WORK REQUIRED:
Only one stretch of the data should be retyped: the lines from the line containing "The height and" through the line containing "the Fitur column". Keep pictures out of it.

RECORDS TO USE:

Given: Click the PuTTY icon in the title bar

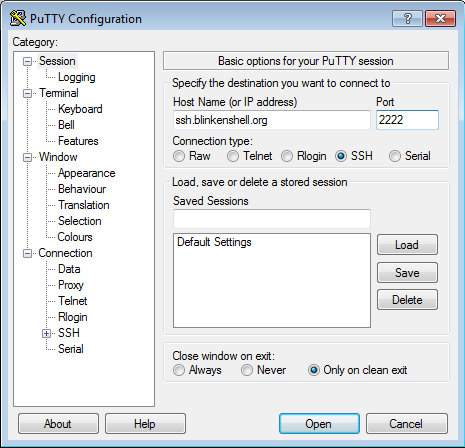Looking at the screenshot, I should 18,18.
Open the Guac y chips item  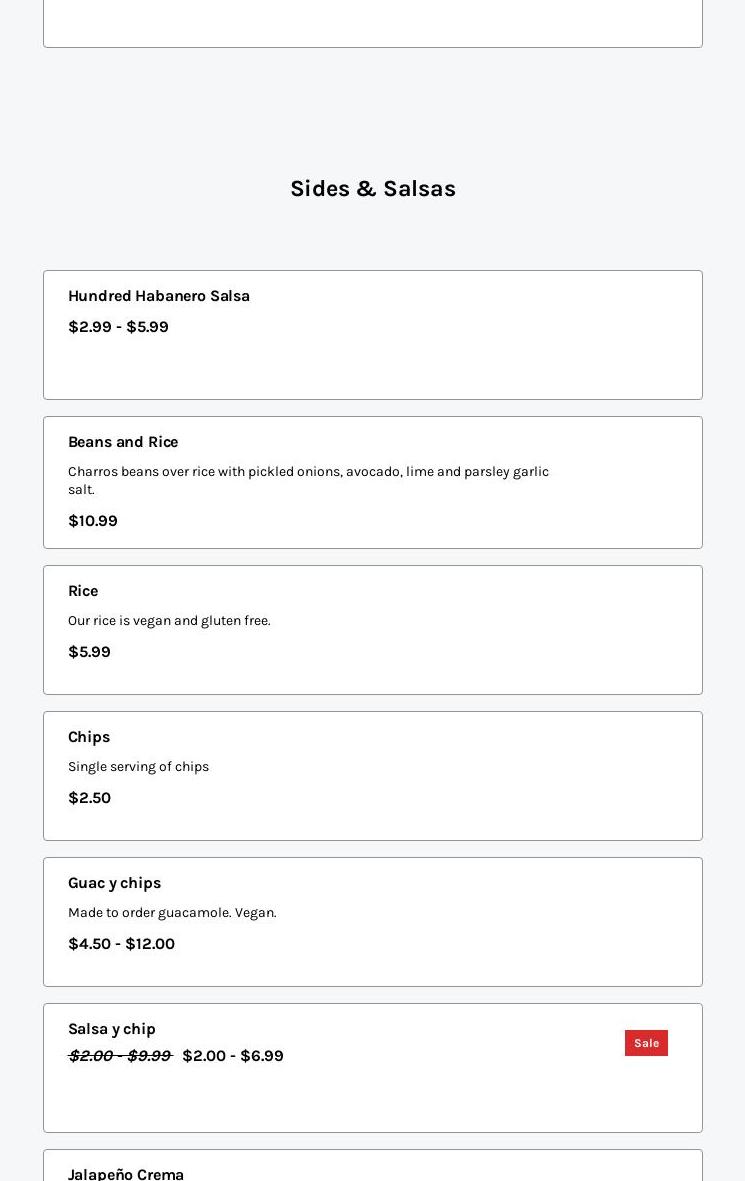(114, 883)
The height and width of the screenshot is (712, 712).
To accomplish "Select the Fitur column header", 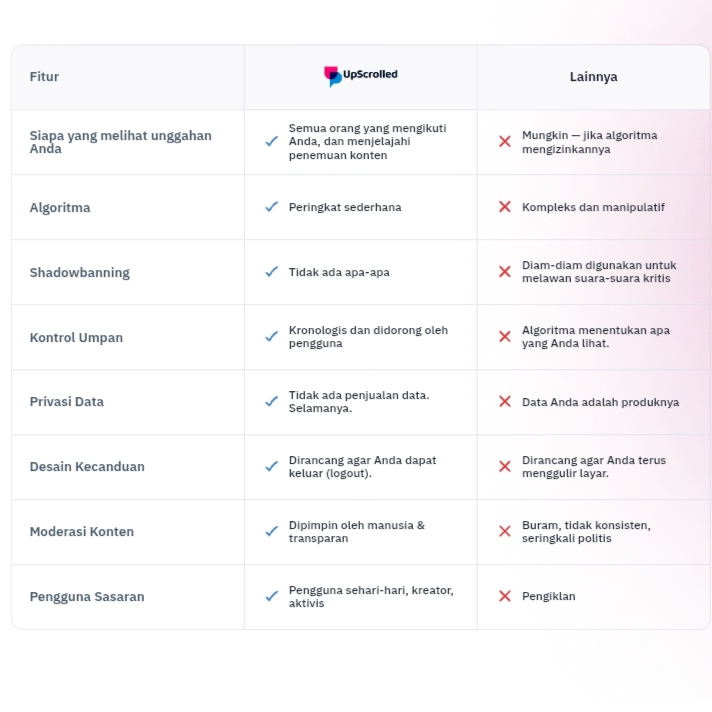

---

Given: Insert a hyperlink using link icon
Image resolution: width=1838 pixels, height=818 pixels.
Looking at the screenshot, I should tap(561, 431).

SOLUTION FOR THIS EXERCISE:
The height and width of the screenshot is (712, 712).
To accomplish "Select the Fitur column header", 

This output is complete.